ECEN 1400 - Introduction to Digital and Analog Electronics

Peter Mathys, Spring 2014


Capacitors

The figure below shows the schematic symbols for regular capacitors (left) and electrolytic capacitors (right). Note that electrolytic capacitors are polarized. Applying a dc voltage in reverse will damage and eventually destroy them. Regular capacitors are generally used for signal processing and high frequency applications. Electrolytic capacitors are mostly used for short term energy storage in power supplies or for low frequency audio applications. Capacitance is measured in farad (picofarad, microfarad, etc.). In addition, capacitors are also characterized by the maximum voltage that can be applied across the terminals without permanent damage.

Symbols for Capacitor and Electrolytic Capacitor

Capacitors are made from many different materials and come in a wide variety of styles. A small sample of real capacitors is shown in the photograph below (click to enlarge). Some capacitors use the same color code as the resistors.

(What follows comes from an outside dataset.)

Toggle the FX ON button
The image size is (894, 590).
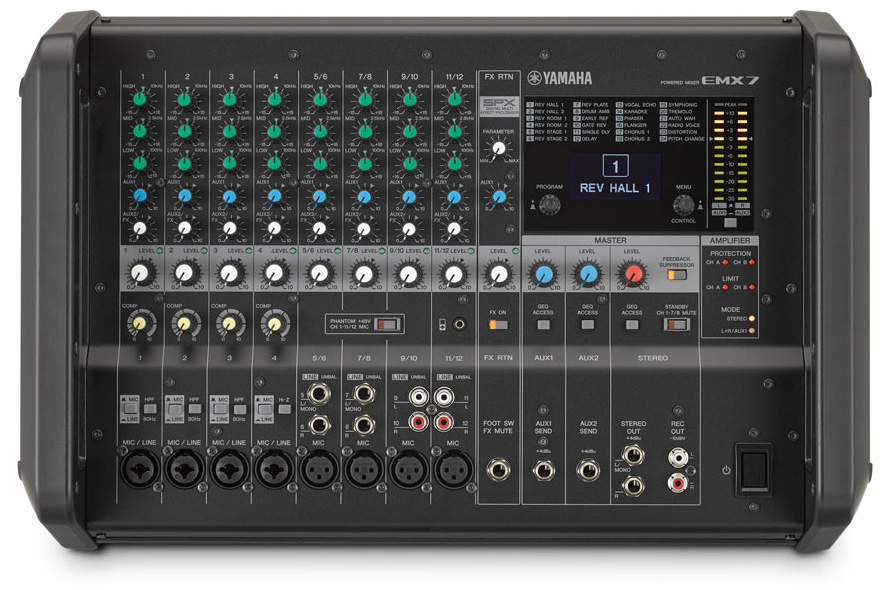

An example is the 4th capacitor from the left. The three capacitors on the right are electrolytic capacitors.

Different Examples of Capacitors

The capacitors that you have in your lab kit are shown in the next picture (click to enlarge).

Capacitors in the Lab Kit

The six capacitors on the left are regular ceramic capacitors which use a ceramic material as dielectric between the two plates of the capacitor. These capacitors are labeled with their capacitance in pF in the same way as the resistor corde works. For example, 102 stands for 10x102 = 1000 pF = 1 nF. The five capacitors on the right are electrolytic capacitors in the range from 1 uF to 470 uF with voltage ranges from 35 V to 50 V. Be sure to observe the polarity when using these capacitors. Reverse polarity will destroy them.